La lluvia ya no cae aquí, y el estío es
perpetuo. El viento es árido y arrastra
esquirlas a su paso que se clavan en tu piel
y te hieren.
El hambre a regresado, aquí no hay
almas, no logro alimentarme. Y la sed es
tan fuerte como antes.
Los árboles han desaparecido,
lentamente se han convertido en rocas
parduzcas y ya ni hay viento, como si el
silencio fue el dueño del lugar.
Perecieron un día
y olvidados yacen.
Como olvidada su vida
huecos fósiles sin alma.
Estoy cansado.
Entonces veo el humo, se eleva en
espiral detrás de un cerro. Algo me dice
que es mi destino y hacia allí encamino
mis pasos.
Hace tiempo que no noto la presencia
de los Maestros siguiéndome, desde el mar
de fósiles negros, pero han estado ahí, todo
el tiempo, como guiando mis pasos para
que no me pierda o de media vuelta. Son
depredadores, y ese es su coto, no el
nuestro. Para nosotros es un mero paso
más en el camino.
Tiene sentido, alimentarse en el bosque
es muy sencillo, sin nuestro propio
depredador, aniquilaríamos todo a nuestro
paso, quedando solo ceniza. Hasta
convertirnos en ellos, en nuestros propios
depredadores, sin avanzar.
Quizás sea una prueba y solo aquellos
que la pasan logran evadir a los Maestros,
realmente cómo descubrí luego, no
maestros sino guardianes del bosque de las
ánimas.
La forja
Un nuevo paisaje se abrió ante mis
ojos. Los árboles dejaron de estar desnudos
y el verde los cubría. Su interior ya no
albergaba almas humanas. Su alma era
más antigua y tenía su lugar.
La forja estaba allí, al pie del cerro.
Un arroyuelo, alimentaba el taller, para
así enfriar el metal. Parecía atemporal y
fuera de lugar, sin embargo sería mi
hogar.
Y allí también entre las sombras de la
noche encontré a Guadaña.
Guadaña realmente se llamaba
Shiana. Era una shinigami adulta y
gracias a ella aprendì muchas cosas. Y
realmente fui muy afortunado de que
estuviera allì, sino mi paso por la forja no
sería tan sencillo.
La forja es un ente propio, con sus
manías y caprichos. La guadaña de cada
Shinigami es única. La forja responde a ti,
a los sentimientos del alma, ya que en sí,
la guadaña también es una parte del
shinigami. Una unidad indisoluble, una
unidad para la eternidad.
Así que me puse a forjar mi guadaña, y
mientras me peleaba con la forja,
preguntaba a Shiana. ¿Cómo era el
mundo? ¿Qué hacía ella allí? ¿Qué eran
las botellitas de colores que atesoraba?
¿Para qué servían? ¿Cuándo podría irme?
¿Y adónde?
Todo era un ciclo; fundir, templar,
enfriar.
Al principio, Shiana era reticente a
hablar; sin embargo, al terminar mi
primera guadaña, me dijo lo que tenía que
hacer.
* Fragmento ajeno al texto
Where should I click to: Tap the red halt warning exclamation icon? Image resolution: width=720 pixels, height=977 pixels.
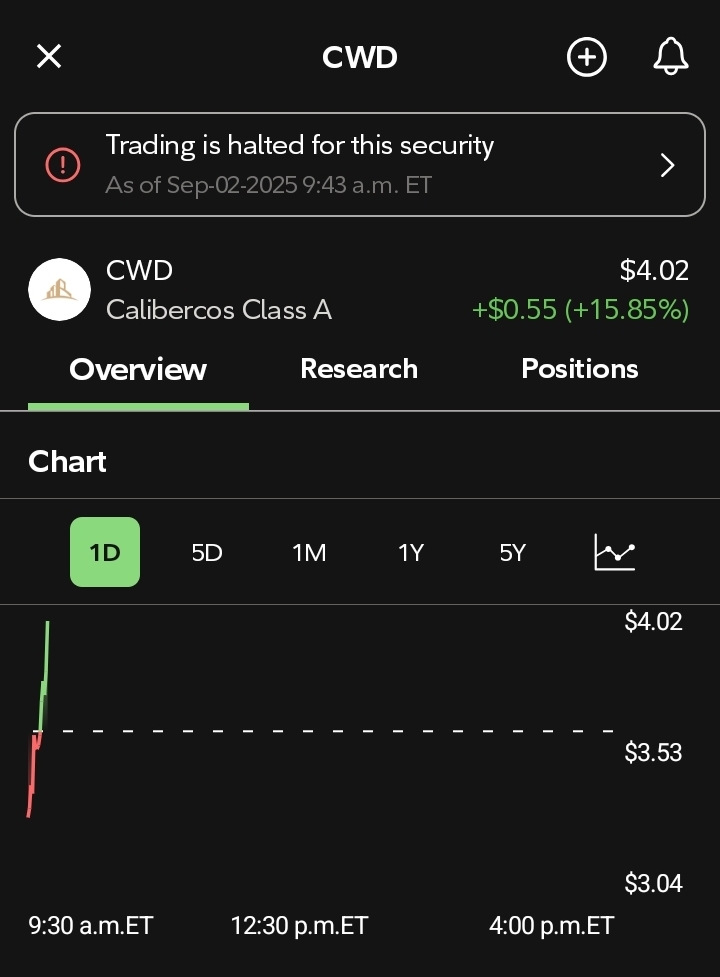pos(62,165)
Tenía que cercenar un árbol del
Bosque de las Ánimas y guardar el alma
en una de la botellas destinadas.
Me habló de los Guardianes del
Equilibrio, los Señores del Camposanto.
Ahora no tendría nada que temer porque
era un elegido.
La guadaña tenía que ser una extensión
de mí, si se quebraba, si yo me
desgarraba… entonces lo era la guadaña y
vuelta a empezar.
La primera vez que la utilicé casi no
pude levantarla, no había equilibrio, pero
aún así logré cercenar el árbol y tomar el
alma, la cual se introdujo rçápidamente en
uno de los frasquitos rojos que tenía en la
cintura. En mis ratos de ocio, cuando la
forja no me dejaba trabajar lo miraba
intrigado. Brillaba a la luz y parecìa como
si una vida se moviese en su interior.